Lipoprotein profile and major lipoprotein regulators such as lecithin:cholesterol acyltransferase (LCAT), hepatic triglyceride lipase (HTGL), lipoprotein lipase, and cholesteryl ester transfer protein in a Japanese patient with BRIC were serially examined during a bout of cholestasis. Liver expression of farnesoid X receptor (FXR), which suppresses high-density lipoprotein (HDL) generation, was also examined.

RESULTS

Hypercholesterolemia and lipoprotein X accumulation were never observed throughout this study. When the cholestasis was severe, triglyceride-rich low-density lipoprotein (LDL) accounted for most of the plasma lipoproteins whereas HDL was hardly detectable. Concurrently, activities of all regulators were decreased, together with decreases of the serum parameter for liver protein synthesis.
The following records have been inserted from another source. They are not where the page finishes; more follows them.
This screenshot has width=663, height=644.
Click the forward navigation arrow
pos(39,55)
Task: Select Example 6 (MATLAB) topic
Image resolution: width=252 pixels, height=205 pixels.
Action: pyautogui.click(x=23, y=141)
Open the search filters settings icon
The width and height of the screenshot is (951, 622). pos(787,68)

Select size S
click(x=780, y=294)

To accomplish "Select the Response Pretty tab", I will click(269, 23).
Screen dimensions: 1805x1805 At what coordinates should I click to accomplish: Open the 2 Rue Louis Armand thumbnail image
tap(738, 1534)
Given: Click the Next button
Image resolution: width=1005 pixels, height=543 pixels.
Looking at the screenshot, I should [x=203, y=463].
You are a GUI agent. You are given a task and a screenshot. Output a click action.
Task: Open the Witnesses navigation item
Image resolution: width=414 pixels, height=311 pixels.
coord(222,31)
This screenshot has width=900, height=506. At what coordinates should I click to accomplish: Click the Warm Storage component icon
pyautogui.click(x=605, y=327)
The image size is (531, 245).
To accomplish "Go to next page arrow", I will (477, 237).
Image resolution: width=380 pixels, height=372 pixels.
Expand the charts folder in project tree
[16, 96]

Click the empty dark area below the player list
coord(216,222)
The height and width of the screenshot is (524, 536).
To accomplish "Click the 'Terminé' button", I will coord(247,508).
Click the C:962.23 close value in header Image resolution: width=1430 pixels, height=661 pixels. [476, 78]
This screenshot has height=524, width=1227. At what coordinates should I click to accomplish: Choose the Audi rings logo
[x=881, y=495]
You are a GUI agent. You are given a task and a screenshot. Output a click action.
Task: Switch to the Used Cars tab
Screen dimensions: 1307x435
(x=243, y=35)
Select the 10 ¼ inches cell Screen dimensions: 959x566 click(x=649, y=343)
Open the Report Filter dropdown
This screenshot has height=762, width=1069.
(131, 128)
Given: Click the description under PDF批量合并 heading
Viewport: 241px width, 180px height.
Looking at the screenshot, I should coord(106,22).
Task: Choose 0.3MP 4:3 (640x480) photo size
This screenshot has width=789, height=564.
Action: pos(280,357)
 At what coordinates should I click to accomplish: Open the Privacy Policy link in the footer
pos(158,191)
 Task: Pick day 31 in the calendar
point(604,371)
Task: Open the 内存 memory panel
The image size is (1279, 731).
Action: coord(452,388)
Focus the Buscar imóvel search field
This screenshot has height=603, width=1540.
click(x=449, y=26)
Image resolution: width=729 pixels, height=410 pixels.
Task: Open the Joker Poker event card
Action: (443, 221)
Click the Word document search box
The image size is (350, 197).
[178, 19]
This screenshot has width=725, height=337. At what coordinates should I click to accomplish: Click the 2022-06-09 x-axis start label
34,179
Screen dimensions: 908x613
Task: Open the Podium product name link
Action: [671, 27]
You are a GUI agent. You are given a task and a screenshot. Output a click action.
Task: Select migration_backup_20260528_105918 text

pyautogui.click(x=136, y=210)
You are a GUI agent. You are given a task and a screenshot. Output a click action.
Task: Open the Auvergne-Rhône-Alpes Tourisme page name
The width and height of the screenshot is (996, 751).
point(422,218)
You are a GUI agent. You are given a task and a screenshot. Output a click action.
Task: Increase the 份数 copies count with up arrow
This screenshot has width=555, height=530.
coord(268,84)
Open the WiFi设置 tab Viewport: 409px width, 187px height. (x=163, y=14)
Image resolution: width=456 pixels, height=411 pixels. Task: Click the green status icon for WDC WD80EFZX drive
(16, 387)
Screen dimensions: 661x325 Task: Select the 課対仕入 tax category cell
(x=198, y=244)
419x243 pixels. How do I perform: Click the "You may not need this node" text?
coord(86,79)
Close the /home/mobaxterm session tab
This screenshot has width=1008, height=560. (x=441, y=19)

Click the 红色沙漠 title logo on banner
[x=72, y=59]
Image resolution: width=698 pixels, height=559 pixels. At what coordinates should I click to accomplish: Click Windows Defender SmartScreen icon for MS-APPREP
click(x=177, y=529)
In particular, suppressions of LCAT and HTGL activities were severe and greatly contributed to the appearance of triglyceride-rich LDL. As the cholestasis improved, this LDL gradually transformed into normal LDL with the recoveries of LCAT and HTGL activities. The activities of all regulators for the last 1 to 2 months were normal but HDL remained depleted. His liver showed low FXR expression compared with control livers.

CONCLUSIONS

The present study showed an appearance of triglyceride-rich LDL due to suppressions of LCAT and HTGL activities and a depletion of HDL that is not able to be explained by lipoprotein regulators or FXR in our patient.